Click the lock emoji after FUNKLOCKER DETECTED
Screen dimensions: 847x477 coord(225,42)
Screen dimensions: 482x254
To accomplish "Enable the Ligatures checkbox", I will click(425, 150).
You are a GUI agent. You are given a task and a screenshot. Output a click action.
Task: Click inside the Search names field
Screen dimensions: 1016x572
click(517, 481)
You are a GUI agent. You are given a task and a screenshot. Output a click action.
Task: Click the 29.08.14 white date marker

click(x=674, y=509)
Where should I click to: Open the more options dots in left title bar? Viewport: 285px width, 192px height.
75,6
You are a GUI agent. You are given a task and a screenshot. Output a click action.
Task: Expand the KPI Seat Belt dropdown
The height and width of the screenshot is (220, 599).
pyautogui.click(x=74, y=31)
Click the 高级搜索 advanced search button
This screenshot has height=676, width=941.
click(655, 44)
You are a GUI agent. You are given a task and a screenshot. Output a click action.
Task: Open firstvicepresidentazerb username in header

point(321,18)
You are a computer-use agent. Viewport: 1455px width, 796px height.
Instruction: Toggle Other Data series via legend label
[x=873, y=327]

=-=-=

* [Consignes à suivre]: Convertissez toutes les entrées ci-dessus en une liste JSON de chaînes, avec une chaîne par ligne et sans les lignes vides.

* [Réponse au problème]:
[
  "Click the lock emoji after FUNKLOCKER DETECTED",
  "Screen dimensions: 847x477 coord(225,42)",
  "Screen dimensions: 482x254",
  "To accomplish \"Enable the Ligatures checkbox\", I will click(425, 150).",
  "You are a GUI agent. You are given a task and a screenshot. Output a click action.",
  "Task: Click inside the Search names field",
  "Screen dimensions: 1016x572",
  "click(517, 481)",
  "You are a GUI agent. You are given a task and a screenshot. Output a click action.",
  "Task: Click the 29.08.14 white date marker",
  "click(x=674, y=509)",
  "Where should I click to: Open the more options dots in left title bar? Viewport: 285px width, 192px height.",
  "75,6",
  "You are a GUI agent. You are given a task and a screenshot. Output a click action.",
  "Task: Expand the KPI Seat Belt dropdown",
  "The height and width of the screenshot is (220, 599).",
  "pyautogui.click(x=74, y=31)",
  "Click the 高级搜索 advanced search button",
  "This screenshot has height=676, width=941.",
  "click(655, 44)",
  "You are a GUI agent. You are given a task and a screenshot. Output a click action.",
  "Task: Open firstvicepresidentazerb username in header",
  "point(321,18)",
  "You are a computer-use agent. Viewport: 1455px width, 796px height.",
  "Instruction: Toggle Other Data series via legend label",
  "[x=873, y=327]"
]